**What the task requires:** Rewrite the material from the line containing "You are a computer-use agent. This" through the end of the material, substituting "left panel" for "left sidebar" and leaving everything else unchanged.

####

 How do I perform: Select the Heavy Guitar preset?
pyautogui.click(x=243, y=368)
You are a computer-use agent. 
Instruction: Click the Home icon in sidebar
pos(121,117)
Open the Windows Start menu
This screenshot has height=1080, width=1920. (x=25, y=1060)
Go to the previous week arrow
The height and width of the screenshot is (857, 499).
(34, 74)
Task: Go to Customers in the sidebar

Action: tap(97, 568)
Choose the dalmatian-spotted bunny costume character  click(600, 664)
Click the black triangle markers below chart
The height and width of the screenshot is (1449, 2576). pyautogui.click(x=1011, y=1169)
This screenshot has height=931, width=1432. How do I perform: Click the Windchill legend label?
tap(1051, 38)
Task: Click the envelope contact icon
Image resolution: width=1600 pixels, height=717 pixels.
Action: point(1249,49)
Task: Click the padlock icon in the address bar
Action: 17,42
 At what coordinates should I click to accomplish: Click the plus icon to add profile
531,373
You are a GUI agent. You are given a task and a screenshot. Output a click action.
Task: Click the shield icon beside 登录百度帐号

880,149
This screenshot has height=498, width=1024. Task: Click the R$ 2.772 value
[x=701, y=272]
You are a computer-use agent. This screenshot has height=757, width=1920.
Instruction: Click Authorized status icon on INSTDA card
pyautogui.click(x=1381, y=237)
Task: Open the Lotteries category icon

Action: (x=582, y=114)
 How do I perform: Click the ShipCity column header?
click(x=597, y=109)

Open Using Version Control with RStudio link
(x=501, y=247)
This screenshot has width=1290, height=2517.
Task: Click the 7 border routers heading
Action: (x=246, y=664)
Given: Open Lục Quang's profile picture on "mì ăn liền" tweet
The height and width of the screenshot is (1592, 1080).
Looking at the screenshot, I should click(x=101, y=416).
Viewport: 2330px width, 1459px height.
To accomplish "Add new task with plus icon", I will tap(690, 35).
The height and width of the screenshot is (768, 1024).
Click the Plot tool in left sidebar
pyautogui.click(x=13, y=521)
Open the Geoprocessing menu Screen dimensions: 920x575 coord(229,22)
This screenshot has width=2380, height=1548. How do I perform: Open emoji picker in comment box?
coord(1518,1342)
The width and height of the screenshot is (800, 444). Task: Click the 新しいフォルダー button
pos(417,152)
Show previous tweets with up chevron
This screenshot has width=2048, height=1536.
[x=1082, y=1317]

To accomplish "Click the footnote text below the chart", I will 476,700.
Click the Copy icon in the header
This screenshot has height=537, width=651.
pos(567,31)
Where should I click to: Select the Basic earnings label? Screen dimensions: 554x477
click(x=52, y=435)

####

**Response to the task:**
You are a computer-use agent. This screenshot has height=757, width=1920.
Instruction: Click Authorized status icon on INSTDA card
pyautogui.click(x=1381, y=237)
Task: Open the Lotteries category icon

Action: (x=582, y=114)
 How do I perform: Click the ShipCity column header?
click(x=597, y=109)

Open Using Version Control with RStudio link
(x=501, y=247)
This screenshot has width=1290, height=2517.
Task: Click the 7 border routers heading
Action: (x=246, y=664)
Given: Open Lục Quang's profile picture on "mì ăn liền" tweet
The height and width of the screenshot is (1592, 1080).
Looking at the screenshot, I should click(x=101, y=416).
Viewport: 2330px width, 1459px height.
To accomplish "Add new task with plus icon", I will tap(690, 35).
The height and width of the screenshot is (768, 1024).
Click the Plot tool in left panel
pyautogui.click(x=13, y=521)
Open the Geoprocessing menu Screen dimensions: 920x575 coord(229,22)
This screenshot has width=2380, height=1548. How do I perform: Open emoji picker in comment box?
coord(1518,1342)
The width and height of the screenshot is (800, 444). Task: Click the 新しいフォルダー button
pos(417,152)
Show previous tweets with up chevron
This screenshot has width=2048, height=1536.
[x=1082, y=1317]

To accomplish "Click the footnote text below the chart", I will 476,700.
Click the Copy icon in the header
This screenshot has height=537, width=651.
pos(567,31)
Where should I click to: Select the Basic earnings label? Screen dimensions: 554x477
click(x=52, y=435)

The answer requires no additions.